In some respects, Communist China's retired leaders look like average senior citizens anywhere. For the elders who rose to the top of the one-party People's Republic, however, leaving work is a world away from a Palm Beach retirement.

In a political system dominated by personalities and patronage networks, retired officials hold significant sway well after giving up their official titles, experts say.

While today's retired leaders have their activities tightly curtailed and enjoy nothing like the omnipotence wielded by elders during the Deng Xiaoping era, they still count.

''Certain people never retire,'' noted one political source with links to Beijing.

Political jockeying ahead of a major Party conclave next week has pitted Party chief Hu Jintao against peers loyal to his predecessor, Jiang Zemin, who relinquished his last major post in 2004 but remains influential on the sidelines.

There are historical parallels. Jiang took several years to emerge from the shadow of Deng, who ceded his last official post in 1989 but remained paramount leader until his death in 1997.

In the 1980s and part of the 1990s, the Party was beholden to a coterie of geriatric veterans known as the ''Eight Immortals'' who were behind all major decisions, and frequently swayed Deng.

In 1987, retired hardliners decided to remove Party chief Hu Yaobang from office for the sin of ''bourgeois liberalism''.

Two years later, the elders agreed to use force to clear pro-democracy protesters from Tiananmen Square, and soon thereafter to strip Zhao Ziyang of the post of Party chief for having opposed the decision.

THEY MATTER As that generation of Communists who fought in the revolution died off, the clout of retired leaders has faded but not ended. A few nonagenarians, like former vice premier Wan Li, 90, and Hu's mentor, Song Ping, also 90, remain influential.

Party documents show that elders are still to be consulted on important personnel changes.

In the horse-trading ahead of the 17th Party congress next month, members of the oldest generation such as Song, who is credited with bringing Hu to Deng's attention more than 15 years ago, can be expected to voice their opinions. And Jiang, as retired leader emeritus, will certainly have his say -- but not the last word.

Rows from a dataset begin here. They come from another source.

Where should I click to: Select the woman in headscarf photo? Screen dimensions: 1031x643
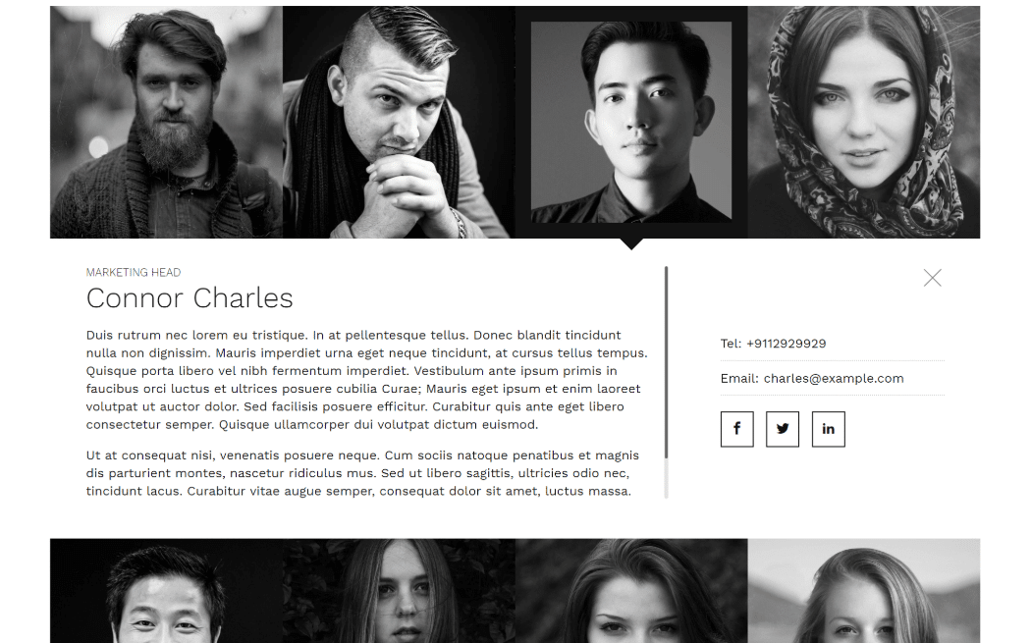864,123
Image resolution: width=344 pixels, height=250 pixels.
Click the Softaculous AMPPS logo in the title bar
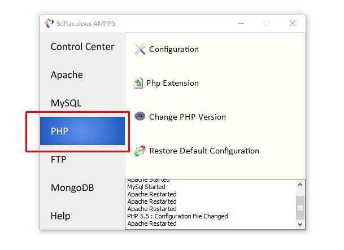point(49,23)
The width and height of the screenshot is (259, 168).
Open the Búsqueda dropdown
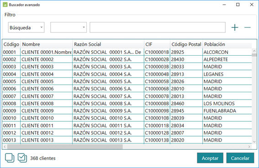[26, 27]
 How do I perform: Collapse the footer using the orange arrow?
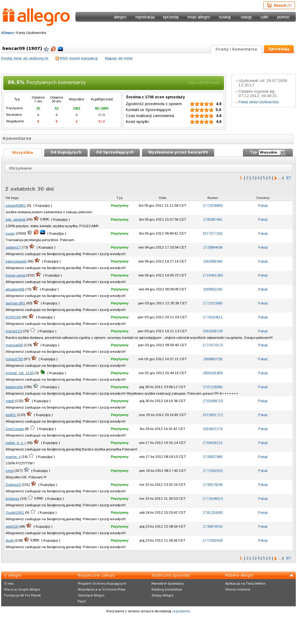[x=291, y=575]
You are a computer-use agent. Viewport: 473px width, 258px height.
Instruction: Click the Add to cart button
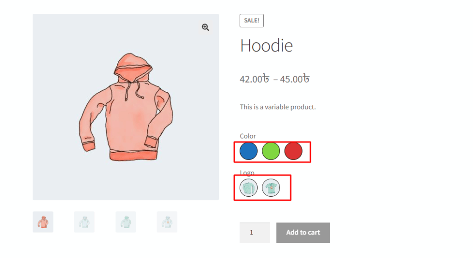[303, 232]
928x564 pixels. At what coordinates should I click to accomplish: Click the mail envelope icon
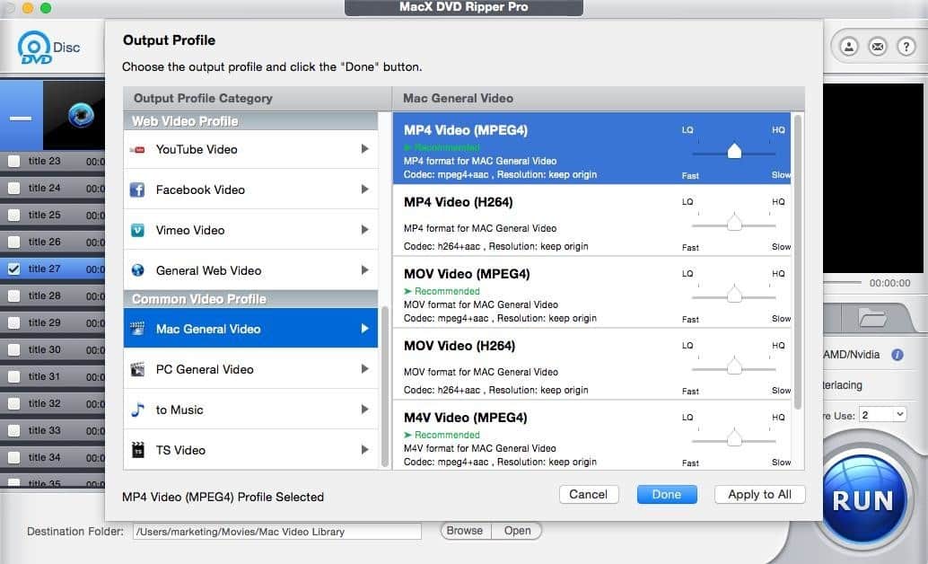(878, 46)
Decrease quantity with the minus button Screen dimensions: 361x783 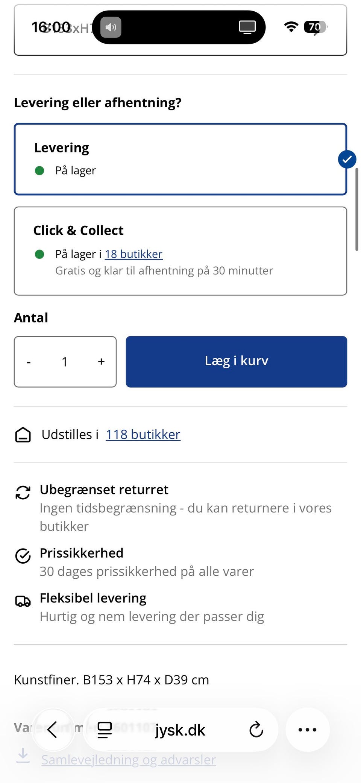point(29,362)
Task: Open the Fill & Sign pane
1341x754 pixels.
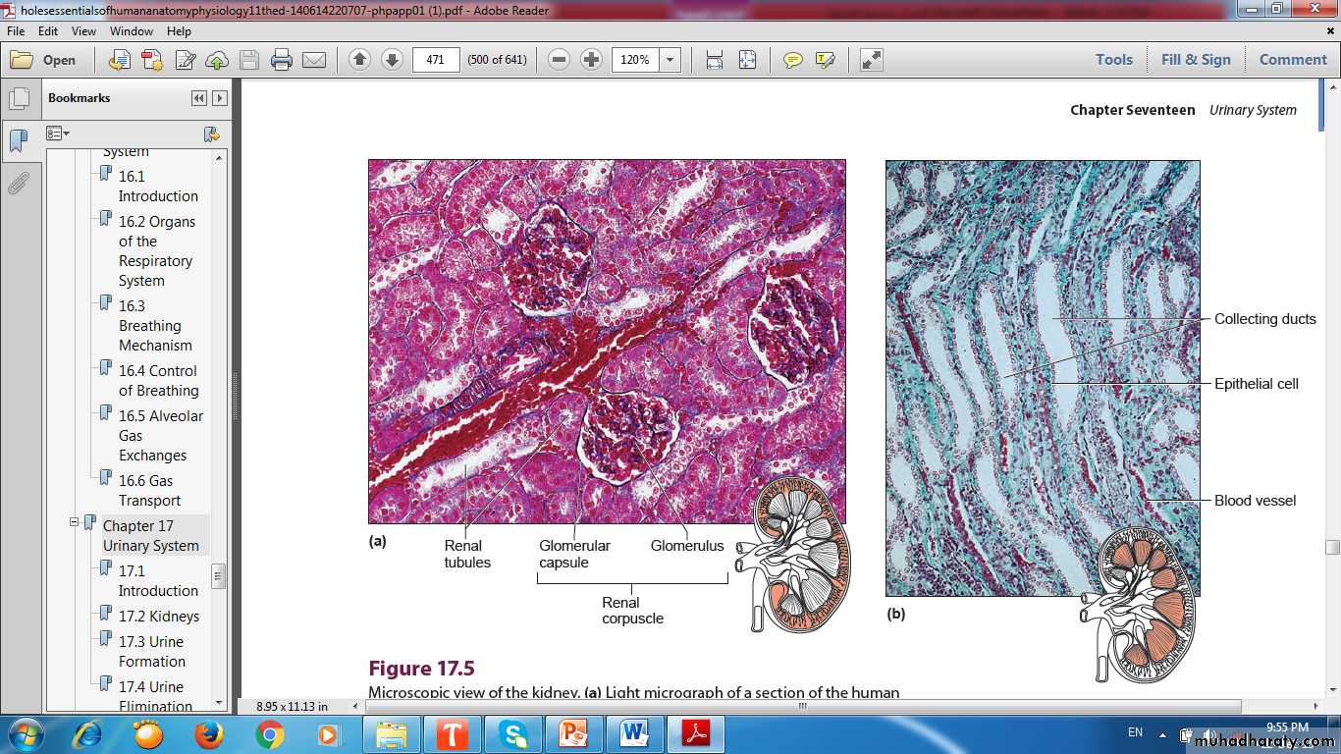Action: [x=1195, y=60]
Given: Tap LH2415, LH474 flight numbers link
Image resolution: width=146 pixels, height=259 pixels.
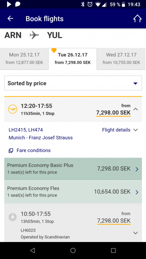Looking at the screenshot, I should [x=26, y=130].
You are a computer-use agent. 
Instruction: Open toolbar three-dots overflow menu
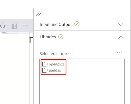point(25,26)
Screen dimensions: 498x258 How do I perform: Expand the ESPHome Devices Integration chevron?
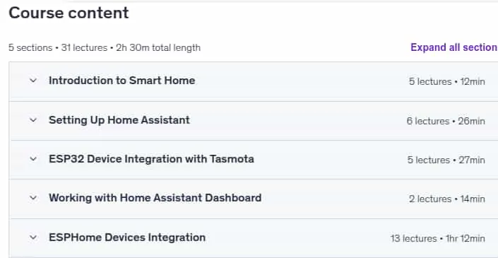click(x=33, y=238)
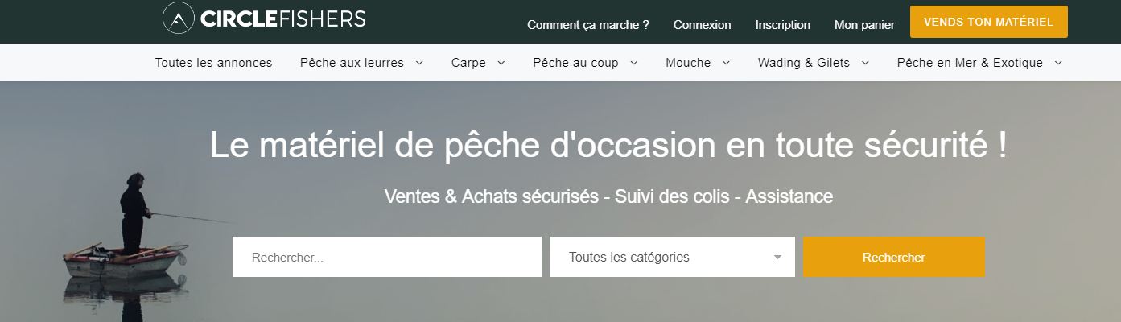Open the Pêche au coup dropdown arrow
1121x322 pixels.
pyautogui.click(x=634, y=63)
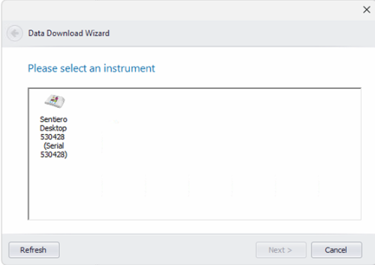
Task: Click the colorful screen of the instrument thumbnail
Action: (55, 99)

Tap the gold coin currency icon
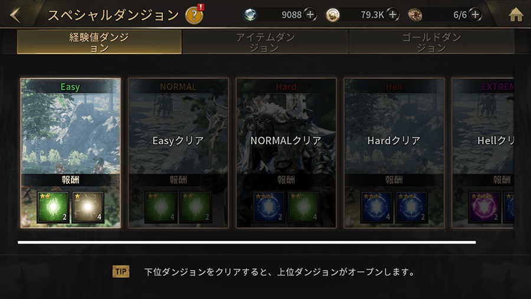pyautogui.click(x=333, y=15)
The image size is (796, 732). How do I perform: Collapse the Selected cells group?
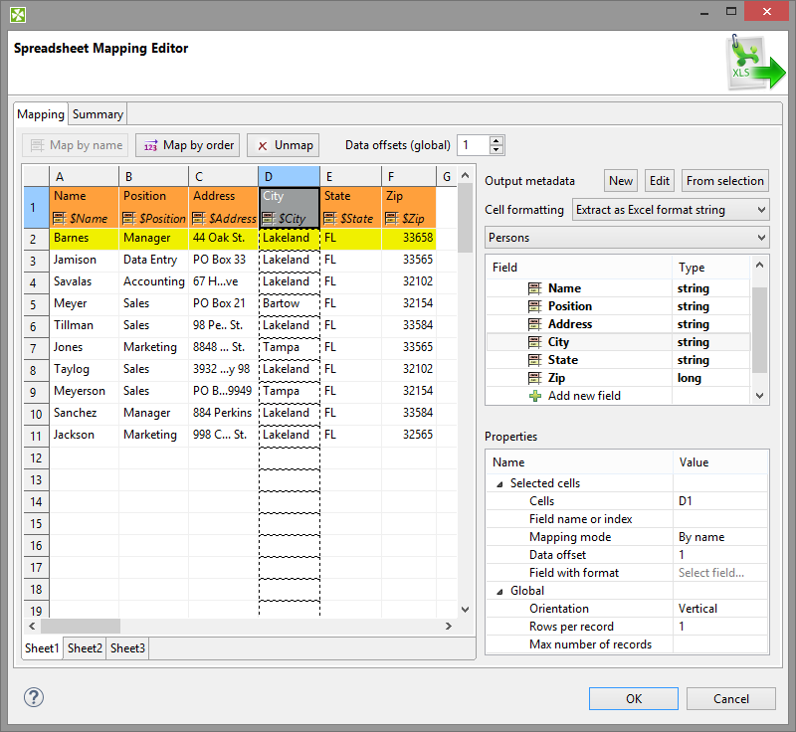click(x=499, y=483)
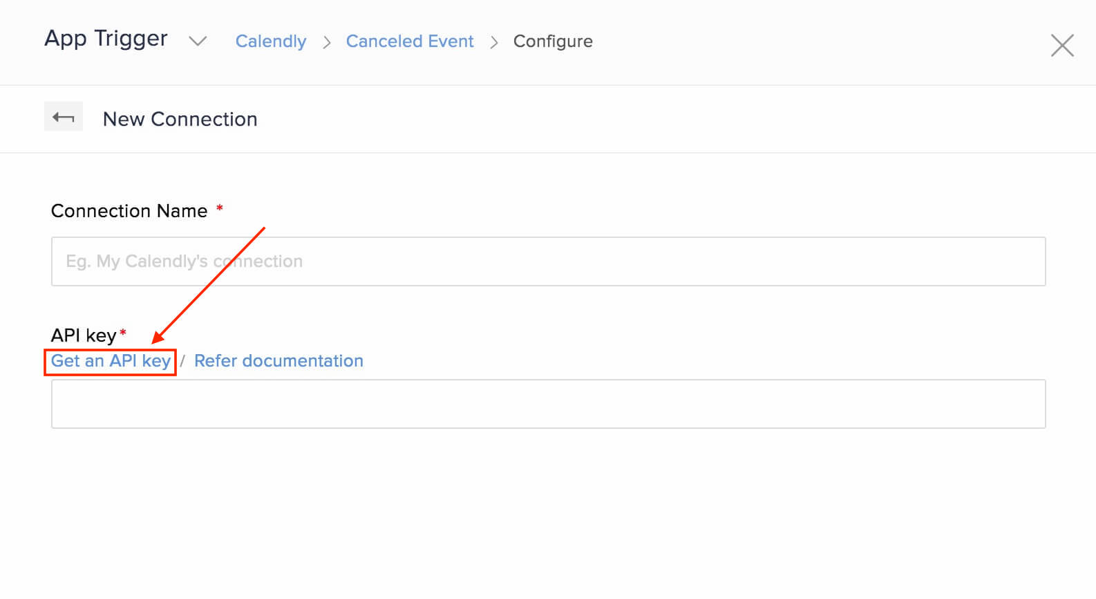The width and height of the screenshot is (1096, 599).
Task: Click the New Connection heading
Action: click(x=180, y=119)
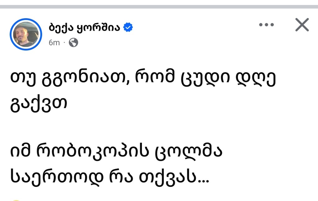Open the three-dot post options menu

[266, 25]
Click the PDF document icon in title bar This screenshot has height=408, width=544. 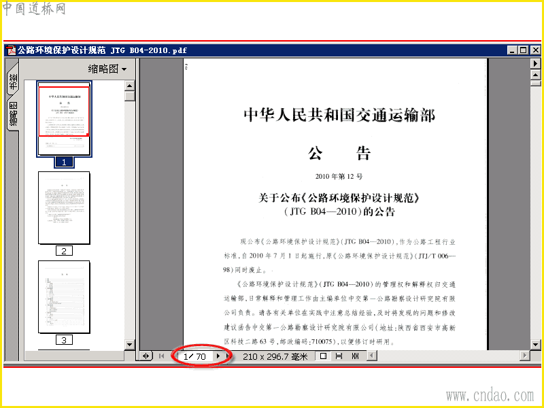tap(12, 50)
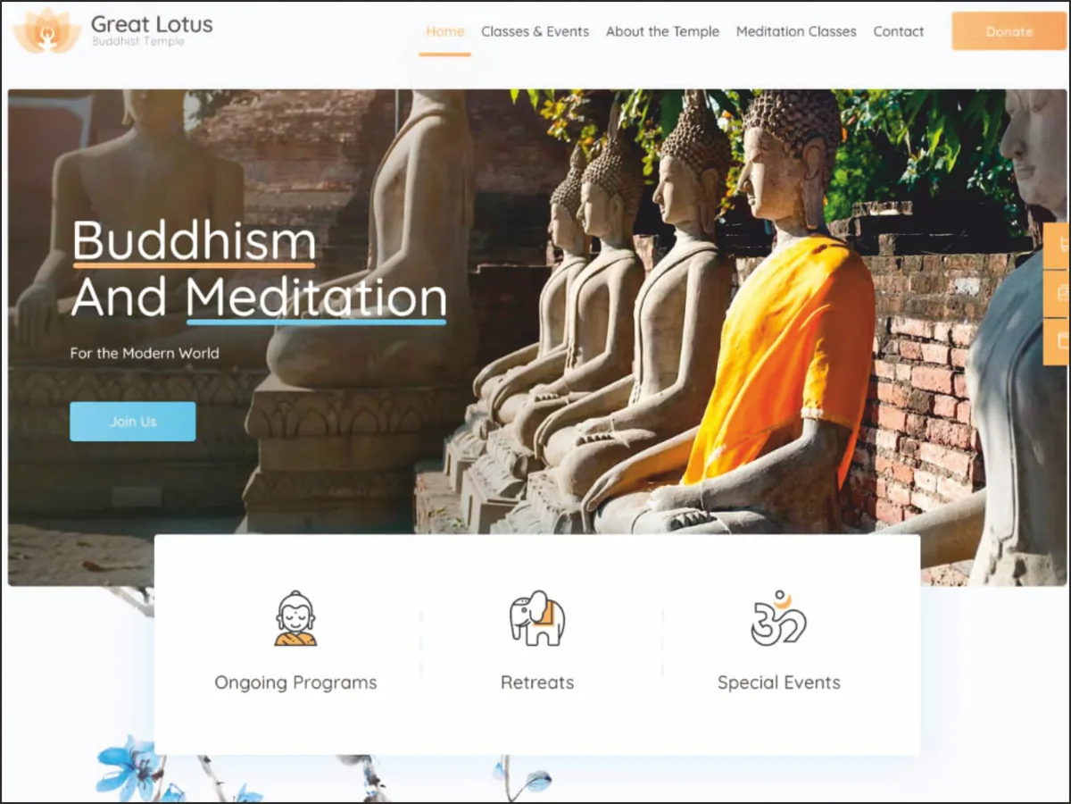Viewport: 1071px width, 804px height.
Task: Click the Om symbol icon above Special Events
Action: coord(778,617)
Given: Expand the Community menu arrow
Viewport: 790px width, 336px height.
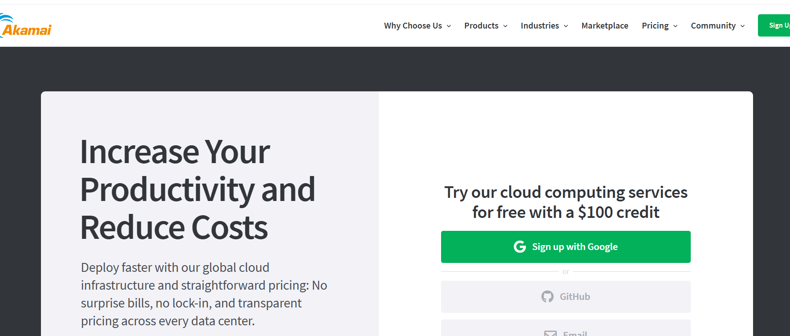Looking at the screenshot, I should point(742,26).
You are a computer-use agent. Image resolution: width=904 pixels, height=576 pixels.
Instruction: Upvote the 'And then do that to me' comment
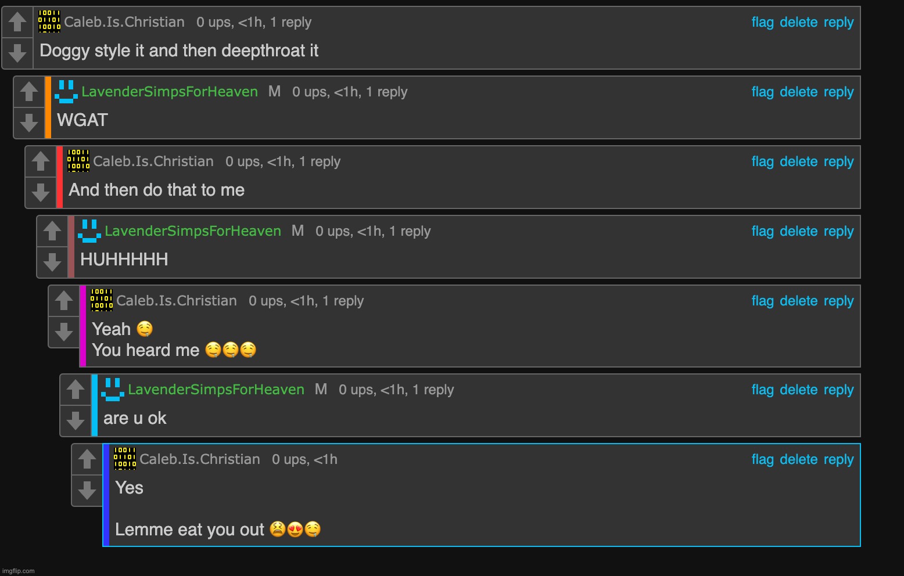[x=41, y=161]
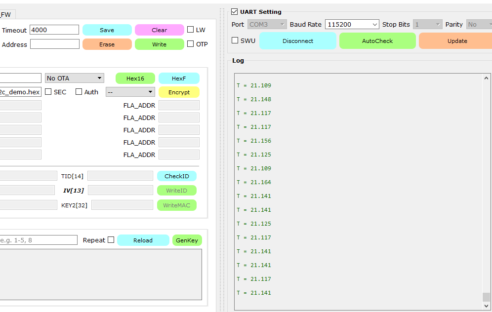492x312 pixels.
Task: Open the No OTA dropdown
Action: click(x=74, y=78)
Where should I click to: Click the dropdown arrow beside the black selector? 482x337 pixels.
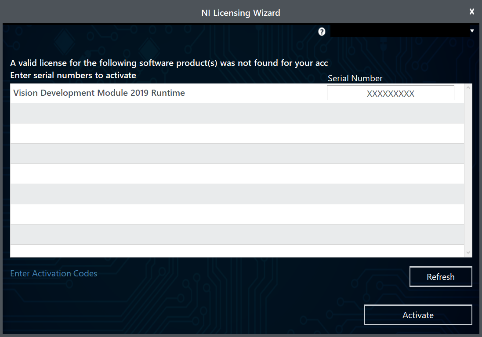(x=472, y=31)
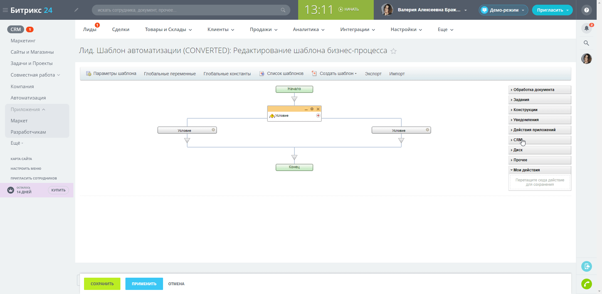The width and height of the screenshot is (602, 294).
Task: Open notifications bell icon
Action: coord(586,28)
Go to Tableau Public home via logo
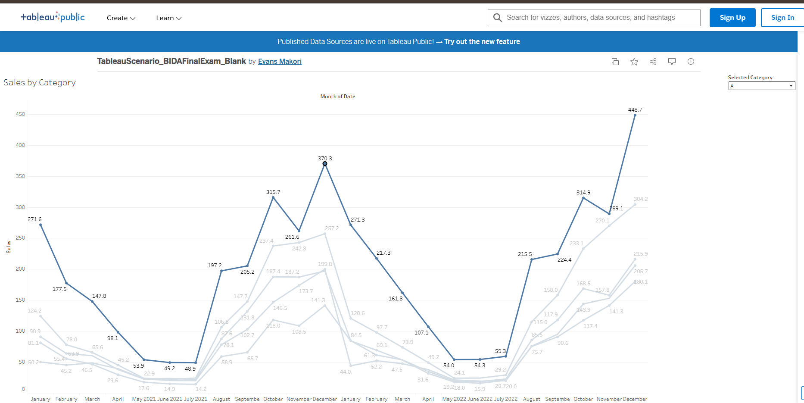804x403 pixels. coord(53,17)
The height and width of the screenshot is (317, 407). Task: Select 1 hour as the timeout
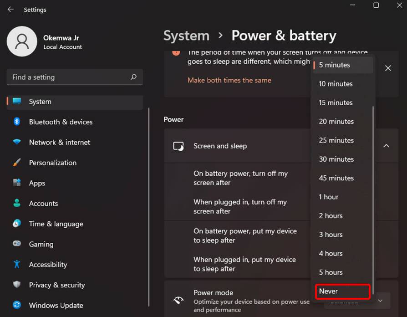tap(328, 197)
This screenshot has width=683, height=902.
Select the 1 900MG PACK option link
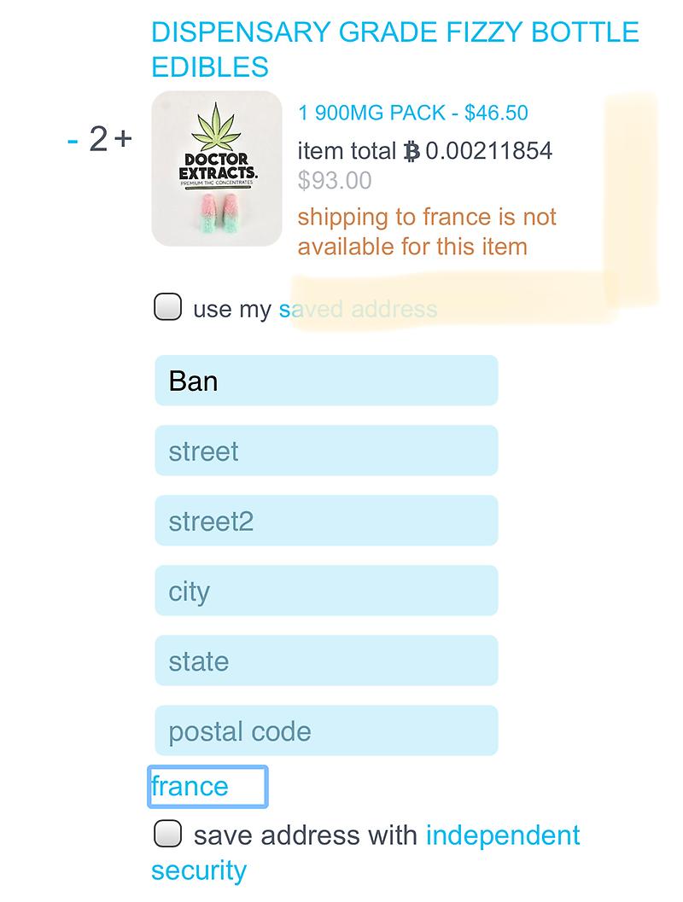[413, 113]
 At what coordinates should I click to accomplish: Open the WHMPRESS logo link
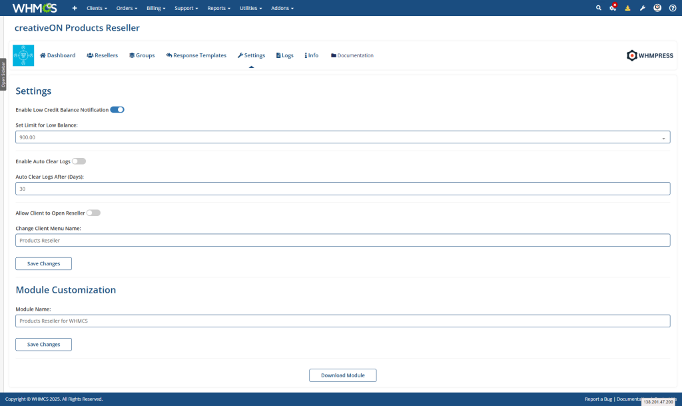coord(649,56)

''They matter,'' said Victor Shih, of Northwestern University in the United States. ''But the days when one single elder can determine the outcome of an appointment is long over.'' Beijing, too, has taken concrete steps to institutionalise personnel changes, including setting retirement age limits throughout the Party.

Few details are made public of the lives of senior retirees, including Jiang and others in his cohort such as former premiers Zhu Rongji and Li Peng.

The Party does what it can to keep former leaders placated, observers say. The most senior are lavished with homes, offices, secretaries, bodyguards and cars with drivers.

They are also privy to key internal documents, analysts say.

From time to time -- usually when it serves the Party's interests -- some are invited to attend high-profile ceremonial functions such as key anniversaries or funerals.

In part, analysts say, that treatment is about giving them ''face'', while also being a protective mechanism.

''Give the old boys respect, give them all the appurtenances of good life in China and they won't bother you. You've got to keep these people in play and on your side,'' said Roderick MacFarquhar, an elite politics expert at Harvard University.

''The last thing the people in power want to do is to arouse resentment among very senior people who once held the same positions that they did, so that they feel dissed and then begin to grumble, and then the grumbles reach a public place.'' RAISED VOICES That phenomenon is not unusual. In February 2006, a group of retired Party officials blasted current leaders for their handling of the media and for closing the investigative newspaper Bingdian, or Freezing Point.

This February, a Party veteran made a rare call for democratic socialism in a state-run journal, stirring a wave of condemnation from within the Party.

And in July, 17 retired officials, academics and military officers accused the Party of bowing to capitalism and urged Hu ''to rectify a wrong rule allowing capitalists who refuse to abandon exploitation to join the Party''.

The Party does try to keep its retirees in check.

Memoirs are effectively banned, and any former leaders who want to write their story must gain approval at the highest level.

Domestic and international travel requires approval from the Party secretariat.

One particularly vocal elder has been Li Rui, 90, a former secretary of Mao Zedong.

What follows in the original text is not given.